One small acquisition could have a big impact on the industry
By Staff -- MSI, 5/1/2004
Even if you've not yet heard of Trigo Technologies, some industry analysts say IBM's recent acquisition of this privately held, 150-employee company is a significant development for any IT professional struggling with data synchronization issues.
Data synchronization—the process of ensuring that a piece of information, such as a product name, is translated properly as it moves from one information system to another—has become a major concern in the era of e-business. And except for a few companies in the consumer products industry—where major retailers like Wal-Mart have required suppliers to tackle this problem—almost no one has mastered the art of data synchronization.
Trigo specializes in product information management (PIM), which could be considered the core component of data synchronization. A PIM system takes data from any applications within an enterprise or supply chain that need to share information. It puts the data in a format that all of the systems can understand and then places it in a central repository from which it can be retrieved when needed. Moving data into and out of the repository requires the use of middleware that is compatible with all of the surrounding systems, and that is where IBM comes in.
Big Blue is packaging Trigo's PIM system as part of its WebSphere middleware suite, in effect creating a complete data synchronization solution.

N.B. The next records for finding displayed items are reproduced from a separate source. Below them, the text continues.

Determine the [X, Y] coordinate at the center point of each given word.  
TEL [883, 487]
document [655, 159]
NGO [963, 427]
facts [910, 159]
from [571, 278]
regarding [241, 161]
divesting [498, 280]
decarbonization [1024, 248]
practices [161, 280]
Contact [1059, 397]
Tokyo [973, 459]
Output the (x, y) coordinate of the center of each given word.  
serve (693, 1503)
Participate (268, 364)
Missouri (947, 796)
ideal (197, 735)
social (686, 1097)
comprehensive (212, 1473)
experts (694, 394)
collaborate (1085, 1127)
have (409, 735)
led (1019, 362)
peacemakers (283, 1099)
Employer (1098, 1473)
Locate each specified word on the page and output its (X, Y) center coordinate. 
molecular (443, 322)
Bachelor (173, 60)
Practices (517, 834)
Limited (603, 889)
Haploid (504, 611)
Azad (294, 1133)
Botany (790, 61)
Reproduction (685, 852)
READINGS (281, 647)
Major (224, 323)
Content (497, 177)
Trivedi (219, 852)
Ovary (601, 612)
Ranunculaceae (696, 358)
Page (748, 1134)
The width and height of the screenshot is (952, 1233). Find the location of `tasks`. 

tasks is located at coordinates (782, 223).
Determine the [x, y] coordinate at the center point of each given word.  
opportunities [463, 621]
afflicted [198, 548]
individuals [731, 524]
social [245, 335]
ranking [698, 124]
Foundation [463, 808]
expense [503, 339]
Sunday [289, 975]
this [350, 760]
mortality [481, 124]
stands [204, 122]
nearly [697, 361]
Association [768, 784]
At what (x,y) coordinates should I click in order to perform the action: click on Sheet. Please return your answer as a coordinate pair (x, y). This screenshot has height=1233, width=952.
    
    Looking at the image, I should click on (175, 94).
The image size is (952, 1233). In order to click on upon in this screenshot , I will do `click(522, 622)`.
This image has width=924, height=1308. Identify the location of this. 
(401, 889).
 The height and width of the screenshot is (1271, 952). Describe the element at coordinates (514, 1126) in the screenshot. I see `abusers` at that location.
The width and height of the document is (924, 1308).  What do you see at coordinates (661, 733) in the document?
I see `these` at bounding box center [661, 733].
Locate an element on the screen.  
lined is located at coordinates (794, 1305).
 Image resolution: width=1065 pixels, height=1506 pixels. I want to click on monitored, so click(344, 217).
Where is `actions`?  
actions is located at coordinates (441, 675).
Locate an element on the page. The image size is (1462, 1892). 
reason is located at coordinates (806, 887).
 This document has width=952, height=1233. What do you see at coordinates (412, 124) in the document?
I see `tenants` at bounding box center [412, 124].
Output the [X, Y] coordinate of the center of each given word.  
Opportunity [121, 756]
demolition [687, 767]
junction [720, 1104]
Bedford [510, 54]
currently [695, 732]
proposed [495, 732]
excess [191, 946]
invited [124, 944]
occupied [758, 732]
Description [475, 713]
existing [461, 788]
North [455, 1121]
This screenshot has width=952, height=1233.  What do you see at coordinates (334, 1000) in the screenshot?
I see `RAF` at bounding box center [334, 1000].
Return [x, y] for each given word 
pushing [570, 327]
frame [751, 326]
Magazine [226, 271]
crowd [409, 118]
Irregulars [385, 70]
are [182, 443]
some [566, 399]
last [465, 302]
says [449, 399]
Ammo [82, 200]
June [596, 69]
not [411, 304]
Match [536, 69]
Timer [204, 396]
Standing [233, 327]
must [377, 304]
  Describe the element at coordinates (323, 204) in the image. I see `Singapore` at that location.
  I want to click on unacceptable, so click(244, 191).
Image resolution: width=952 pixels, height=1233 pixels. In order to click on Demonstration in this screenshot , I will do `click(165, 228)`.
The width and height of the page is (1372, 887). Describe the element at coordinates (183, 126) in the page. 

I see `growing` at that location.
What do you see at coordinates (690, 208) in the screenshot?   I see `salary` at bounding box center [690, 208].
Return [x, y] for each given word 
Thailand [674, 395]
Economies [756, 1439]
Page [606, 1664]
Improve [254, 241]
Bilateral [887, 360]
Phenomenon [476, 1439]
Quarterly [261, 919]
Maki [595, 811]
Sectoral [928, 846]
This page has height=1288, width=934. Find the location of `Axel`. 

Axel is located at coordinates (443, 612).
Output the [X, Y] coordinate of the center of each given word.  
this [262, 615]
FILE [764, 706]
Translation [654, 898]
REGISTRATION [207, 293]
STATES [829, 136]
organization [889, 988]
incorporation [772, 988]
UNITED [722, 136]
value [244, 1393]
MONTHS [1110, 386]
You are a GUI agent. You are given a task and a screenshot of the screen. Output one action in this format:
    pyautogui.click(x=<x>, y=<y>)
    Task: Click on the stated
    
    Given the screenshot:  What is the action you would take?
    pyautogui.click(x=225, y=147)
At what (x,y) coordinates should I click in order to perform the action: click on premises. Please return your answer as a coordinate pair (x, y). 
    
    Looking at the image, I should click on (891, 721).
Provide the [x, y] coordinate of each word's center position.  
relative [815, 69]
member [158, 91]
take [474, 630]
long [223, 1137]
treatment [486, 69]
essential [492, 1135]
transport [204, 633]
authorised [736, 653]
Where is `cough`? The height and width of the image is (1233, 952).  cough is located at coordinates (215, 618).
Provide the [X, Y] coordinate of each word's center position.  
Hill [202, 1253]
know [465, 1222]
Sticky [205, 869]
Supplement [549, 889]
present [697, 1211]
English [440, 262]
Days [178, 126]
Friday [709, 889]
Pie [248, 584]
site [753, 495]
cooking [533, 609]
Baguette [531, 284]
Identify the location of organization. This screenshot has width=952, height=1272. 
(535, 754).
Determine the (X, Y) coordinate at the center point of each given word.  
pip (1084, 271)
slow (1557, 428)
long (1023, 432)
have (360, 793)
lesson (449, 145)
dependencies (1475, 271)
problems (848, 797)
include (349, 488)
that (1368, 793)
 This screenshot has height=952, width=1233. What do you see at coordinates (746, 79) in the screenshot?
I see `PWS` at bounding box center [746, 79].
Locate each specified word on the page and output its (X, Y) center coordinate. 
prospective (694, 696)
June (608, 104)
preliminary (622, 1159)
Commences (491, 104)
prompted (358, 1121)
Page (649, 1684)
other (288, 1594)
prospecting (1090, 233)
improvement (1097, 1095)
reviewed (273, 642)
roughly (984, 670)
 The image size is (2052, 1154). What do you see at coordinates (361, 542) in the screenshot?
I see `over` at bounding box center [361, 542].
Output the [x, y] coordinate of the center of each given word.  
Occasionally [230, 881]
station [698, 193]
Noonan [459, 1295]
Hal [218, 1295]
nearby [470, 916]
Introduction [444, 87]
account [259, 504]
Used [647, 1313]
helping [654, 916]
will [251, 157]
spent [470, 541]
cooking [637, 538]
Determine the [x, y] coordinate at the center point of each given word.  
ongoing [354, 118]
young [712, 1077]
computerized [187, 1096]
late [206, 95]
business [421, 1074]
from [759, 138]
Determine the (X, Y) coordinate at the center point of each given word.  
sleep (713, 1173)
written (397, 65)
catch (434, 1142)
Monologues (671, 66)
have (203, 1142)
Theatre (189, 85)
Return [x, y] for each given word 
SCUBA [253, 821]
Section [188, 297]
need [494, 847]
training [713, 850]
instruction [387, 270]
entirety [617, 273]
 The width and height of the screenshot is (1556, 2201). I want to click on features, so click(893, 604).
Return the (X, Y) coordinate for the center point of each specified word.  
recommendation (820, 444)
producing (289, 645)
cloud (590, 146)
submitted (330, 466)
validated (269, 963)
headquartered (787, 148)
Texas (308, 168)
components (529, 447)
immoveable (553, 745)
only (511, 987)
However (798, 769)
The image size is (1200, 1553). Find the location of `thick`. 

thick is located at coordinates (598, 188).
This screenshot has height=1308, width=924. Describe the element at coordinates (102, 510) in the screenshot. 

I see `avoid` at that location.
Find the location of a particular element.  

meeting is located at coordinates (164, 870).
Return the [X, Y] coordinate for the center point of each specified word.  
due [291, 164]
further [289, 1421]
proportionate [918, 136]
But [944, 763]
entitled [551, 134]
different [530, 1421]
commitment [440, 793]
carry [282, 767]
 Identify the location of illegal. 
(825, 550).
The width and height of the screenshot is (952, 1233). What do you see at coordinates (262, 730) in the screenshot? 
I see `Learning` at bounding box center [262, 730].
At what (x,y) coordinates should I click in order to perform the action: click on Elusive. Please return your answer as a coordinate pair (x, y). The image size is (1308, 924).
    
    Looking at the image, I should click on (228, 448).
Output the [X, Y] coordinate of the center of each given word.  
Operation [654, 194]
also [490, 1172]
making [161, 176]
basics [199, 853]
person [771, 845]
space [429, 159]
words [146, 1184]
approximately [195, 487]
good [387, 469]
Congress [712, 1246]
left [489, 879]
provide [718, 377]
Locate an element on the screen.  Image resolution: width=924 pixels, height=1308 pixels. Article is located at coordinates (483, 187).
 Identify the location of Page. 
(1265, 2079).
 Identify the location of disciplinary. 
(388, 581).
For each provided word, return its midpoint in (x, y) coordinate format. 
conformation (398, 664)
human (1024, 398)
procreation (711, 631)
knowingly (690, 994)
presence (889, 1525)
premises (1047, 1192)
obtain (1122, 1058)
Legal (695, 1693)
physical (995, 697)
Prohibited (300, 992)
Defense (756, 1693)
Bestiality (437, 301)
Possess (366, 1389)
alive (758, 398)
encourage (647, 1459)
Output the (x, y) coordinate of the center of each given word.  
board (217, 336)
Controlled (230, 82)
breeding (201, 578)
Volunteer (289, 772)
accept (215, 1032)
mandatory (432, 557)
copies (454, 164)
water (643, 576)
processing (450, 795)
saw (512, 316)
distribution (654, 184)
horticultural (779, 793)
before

Kara Romanow, an analyst with Boston-based AMR Research, says IBM's acquisition of Trigo "is a positive move for these vendors and the industry general." She expects IBM's presence in the space to inspire other vendors, including enterprise software suppliers like SAP and Oracle, to create large-scale data synchronization solutions that can be used to tie together companies and supply chains that employ disparate applications.
If that happens, this seemingly small transaction will have made a major impact.